Welfare to work
According to the Campaign for Better Transport (CBT), British rail commuters ‘pay 10 times Italian prices’. On 2 January 2013, shadow transport secretary Maria Eagle MP, TSSA General Secretary Manuel Cortes and other campaigners demonstrated about 2013 rail fare increases outside London’s St Pancras station.
[from the TSSA website]
Leaflets were handed to commuters listing stations in the South East where it now costs more than £5,000 for an annual season to get to work in London.*
Union general secretary Manuel Cortes, who was supported at the demo by Labour’s Shadow Transport Minister Maria Eagle, said: “It is simply morally wrong for a Government which has ushered in an age of austerity to penalise working people with these year-on-year inflation busting increases. Philip Hammond thought he was being ironic when he said that rail was now a rich man’s toy but this is what David Cameron is now turning into a harsh reality.
“Tens of thousands of commuters are now paying more than £5,000 a year for their season ticket just to get to work. That may be a blink of an eye to an old Etonian but it is a real burden to ordinary families who have seen their incomes severely squeezed in the past three years.”
The protest at St Pancras was repeated at 14 other stations across the country, including London’s Waterloo, Brighton, Bristol, Exeter, Derby, Sheffield, Middlesborough and Newcastle.
The union nationwide protest was supported by five other green and transport groups calling for an end to inflation plus fare rises and the return of the rail network to the public sector.

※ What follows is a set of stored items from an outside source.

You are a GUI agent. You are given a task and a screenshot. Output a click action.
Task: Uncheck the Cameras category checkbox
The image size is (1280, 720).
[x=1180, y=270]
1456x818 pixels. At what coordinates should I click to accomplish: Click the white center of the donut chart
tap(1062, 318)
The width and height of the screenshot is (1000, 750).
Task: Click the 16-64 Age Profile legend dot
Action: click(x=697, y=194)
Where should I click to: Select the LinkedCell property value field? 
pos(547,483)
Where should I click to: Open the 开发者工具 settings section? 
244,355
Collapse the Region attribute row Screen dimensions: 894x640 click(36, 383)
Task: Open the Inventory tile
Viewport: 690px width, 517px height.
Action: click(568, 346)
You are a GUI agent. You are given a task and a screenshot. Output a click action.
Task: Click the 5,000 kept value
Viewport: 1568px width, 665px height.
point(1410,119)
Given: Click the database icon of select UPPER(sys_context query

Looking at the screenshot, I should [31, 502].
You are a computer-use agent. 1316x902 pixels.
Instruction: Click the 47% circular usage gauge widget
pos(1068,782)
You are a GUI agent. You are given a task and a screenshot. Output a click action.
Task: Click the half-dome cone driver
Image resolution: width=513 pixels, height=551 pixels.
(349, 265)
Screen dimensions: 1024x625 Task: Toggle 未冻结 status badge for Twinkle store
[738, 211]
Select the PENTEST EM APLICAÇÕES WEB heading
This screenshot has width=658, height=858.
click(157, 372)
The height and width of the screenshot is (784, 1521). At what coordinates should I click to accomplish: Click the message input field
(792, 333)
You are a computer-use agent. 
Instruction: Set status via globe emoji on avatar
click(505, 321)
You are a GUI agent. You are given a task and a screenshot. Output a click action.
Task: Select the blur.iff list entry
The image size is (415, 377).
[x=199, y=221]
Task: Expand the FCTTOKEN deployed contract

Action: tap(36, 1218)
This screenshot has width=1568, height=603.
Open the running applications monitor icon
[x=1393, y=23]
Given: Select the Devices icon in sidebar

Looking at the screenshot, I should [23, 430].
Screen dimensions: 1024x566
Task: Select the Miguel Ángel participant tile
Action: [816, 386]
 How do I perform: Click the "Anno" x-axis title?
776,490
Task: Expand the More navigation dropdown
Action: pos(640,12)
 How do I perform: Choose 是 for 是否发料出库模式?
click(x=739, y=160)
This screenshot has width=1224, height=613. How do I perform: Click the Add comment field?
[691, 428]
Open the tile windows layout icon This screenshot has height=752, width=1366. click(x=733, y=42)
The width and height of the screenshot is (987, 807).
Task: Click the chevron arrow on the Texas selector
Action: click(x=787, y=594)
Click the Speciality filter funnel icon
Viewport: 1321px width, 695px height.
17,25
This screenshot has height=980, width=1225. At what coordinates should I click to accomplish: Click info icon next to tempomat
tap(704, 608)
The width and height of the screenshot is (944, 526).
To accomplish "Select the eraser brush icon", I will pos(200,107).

* Stations in the £5,000 annual season ticket club include, Bedford, Kings Lynn, Northampton, Colchester, Newbury, Battle and Milton Keynes.
Presently, farebox income on Britain’s railways is around 60% of costs, so while season ticket holders from Newbury and Kings Lynn etc may be paying £5,000, they are getting a subsidy of £3,300+. A sort of Robin-Hood-in-reverse situation. Long-distance rail commuting is kilometrically cheaper than for shorter distances, and the season ticket, per-journey, can work out lower than single instance travel in the off-peak.
It’s not obvious why travelling long distances daily, by rail, in the peaks, should attract a discount. People buy bread, washing powder, petrol, etc frequently, but they don’t get a discount. Businesses employing the commuters should be paying enough for them not to require what is effectively public welfare, to get to work.
What point are the CBT trying to make, in quoting Italian commuter train fares? Some rail fares are dearer in Britain than on the continent, and some are cheaper. Like its economy, Italy’s railways are in a precarious financial situation, and there is no Italian equivalent of the massive tidal commuter flows into London.